Abstracts

Rationale: Hispanic adults with epilepsy are known to experience health disparities (e.g., less insurance coverage, experience greater risk for depression, and receive fewer ASMs and antidepressant medications) (Nathan, 2018). The Program for Active Consumer Engagement in Self-management (PACES) in Epilepsy is a consumer generated epilepsy self-management (ESM) program that reduces depression and improves self-management, self-efficacy, and quality of life in adults, including monolingual Spanish speakers (Johnson, 2020; Smith, 2023). Adolescents with epilepsy (AWE) are a vulnerable population, given the normative and disease-related developmental difficulties that can arise during this period. Hispanic, bilingual AWE and their monolingual parents (dubbed “Generations 1.5 and 2.0”) have not been studied specifically and may be at even greater risk for health disparities. This study aims to understand this unique subgroup’s perspectives in order to adapt culturally informed ESM.

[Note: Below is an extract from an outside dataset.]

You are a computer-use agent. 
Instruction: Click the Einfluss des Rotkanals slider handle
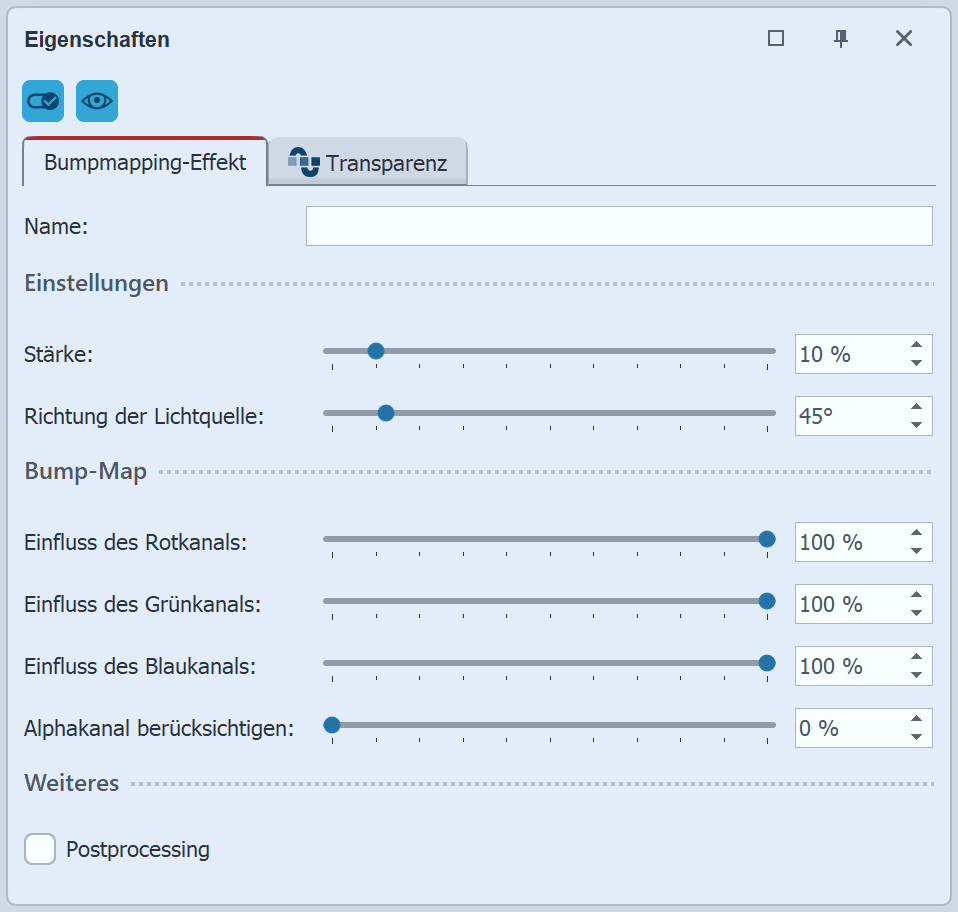click(766, 539)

Methods: Telehealth-based, prospective focus group research separately with (a) bilingual AWE aged 14-15; (b) bilingual AWE aged 16-18; and (c) predominantly (75%) monolingual parents of AWE aged 14-18). Participants were verbally posed 7-11 open-ended questions by bilingual research staff to elicit qualitative data as to epilepsy-related life problems; epilepsy learning needs; and self-management program structure and design preferences. AWE were queried specifically as to the impact of care from providers who do not speak their primary language. Groups were conducted consecutively until content saturation was reached (n=6 groups). Thematic content analysis of qualitative data was conducted to examine the experience of Spanish speaking AWE and their parents.

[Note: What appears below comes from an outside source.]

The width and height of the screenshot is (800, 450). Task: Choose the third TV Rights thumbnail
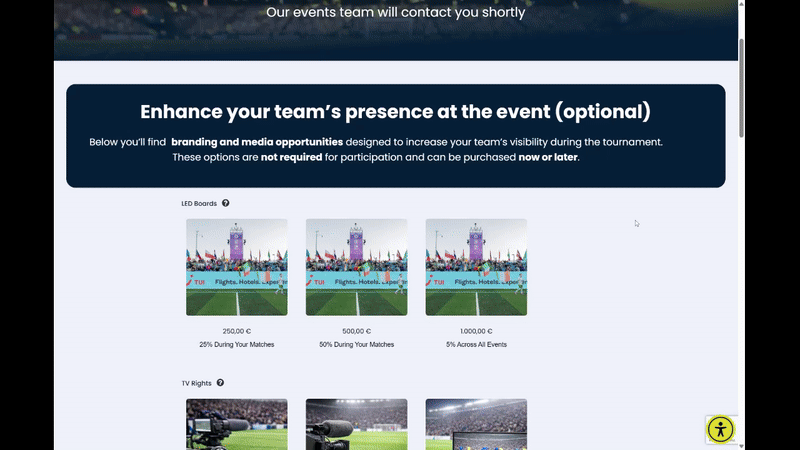[476, 424]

Results: AWE across age cohorts described (1) role burden due to cultural and linguistic barriers in the healthcare environment; (2) disparities in effective communication and access to resources from the same; (3) intersectionality (e.g., experiences influenced by both SES and varying levels of acculturation); (4) disparities related to varying acculturation; (5) resilience and positive disability identity (e.g., seeing aspects of their epilepsy and related experiences as sources of personal growth and emotional adjustment; (6) religion and spirituality (e.g., invoking faith to understand their epilepsy and cope with uncontrollable events); and (7) positive emotion (hope, optimism, and gratitude). Parents emphasized ESM programming in the community where it is more linguistically accessible.

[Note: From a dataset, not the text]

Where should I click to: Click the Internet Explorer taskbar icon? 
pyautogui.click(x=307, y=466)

Conclusions: The findings of this study illuminated the experiences of generation 1.5/2.0, and their predominantly monolingual parents. The themes identified reveal the risk for inequitable healthcare and social access, which can be addressed in ESM program development (e.g., PACES sessions focused on assertive communication, care management, and community resources). Further research is required with this subpopulation to improve culturally informed therapies.


Funding: Health Promotion and Disease Prevention Research Center supported by Cooperative Agreement Number U48DP006398 from the Centers for Disease Control and Prevention.